The Nevada Board of Pharmacy is considering a proposal that would allow Nevada pharmacists to not fill a prescription because it violates their moral or religious beliefs. Approval of the measure will make Nevada the fifth state to pass such a proposal following Arkansas, Georgia, South Dakota and Mississippi.
If passed, pharmacists can refuse a prescription if they do two things:
Arrange "without delay" for another pharmacist to fill the prescription;
remain silent on the reason for refusing the prescription.
The board should call off the hearing. It is not the place for it. In our eyes, it's another instance of government dabbling in things not meant for it.
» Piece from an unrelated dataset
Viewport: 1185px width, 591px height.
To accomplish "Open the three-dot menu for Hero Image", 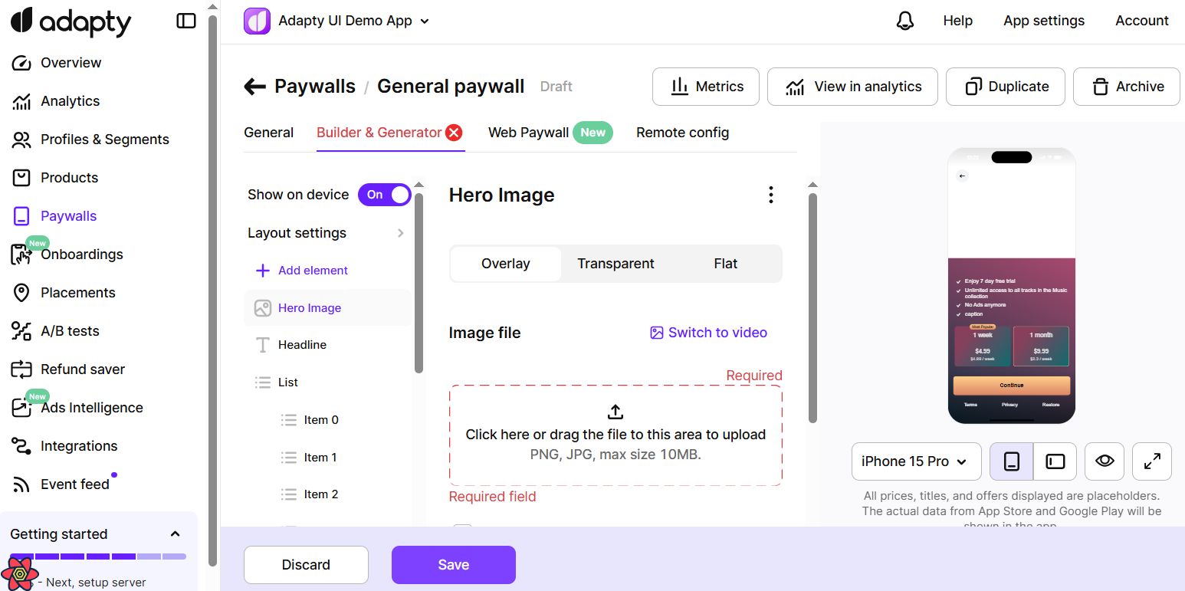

The place to legislate the morals of society is not behind the pharmacy counter. It is in the home, the church and finally at the Legislature.
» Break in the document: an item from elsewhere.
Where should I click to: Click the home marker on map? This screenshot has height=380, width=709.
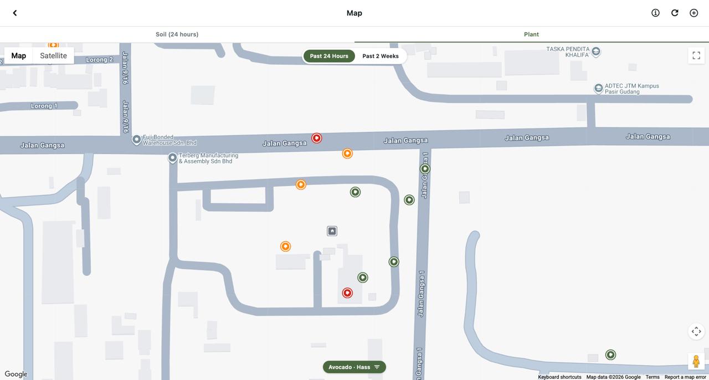coord(332,231)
The attempt to include a refusal clause in Nevada law was defeated in the 2005 Legislature.
Pharmacists with strong religious or moral beliefs should lobby the Legislature to effect a change in law - not refuse to fill a prescription given out by a doctor.
Who is to say that someone won't decide that filling a prescription for drugs that slow the symptoms of AIDS are unconscionable, that Viagra should not be dispensed to unmarried men, or that Aunt Betty's arthritis pills don't offend?
If beliefs are so strong as to prohibit a pharmacist from dispensing a medication then it could be argued the pharmacist should consider a career change. In today's world, it would be more troublesome to think pharmacists made it through school without learning of these drugs, and therefore learning they may one day be called on to fill a prescription for them.
Those with firm beliefs who would prohibit prescribing emergency contraception or birth control pills should also hold the firm belief that we are free to make our own decisions, our own mistakes.
Those beliefs also render Thursday's hearing unnecessary.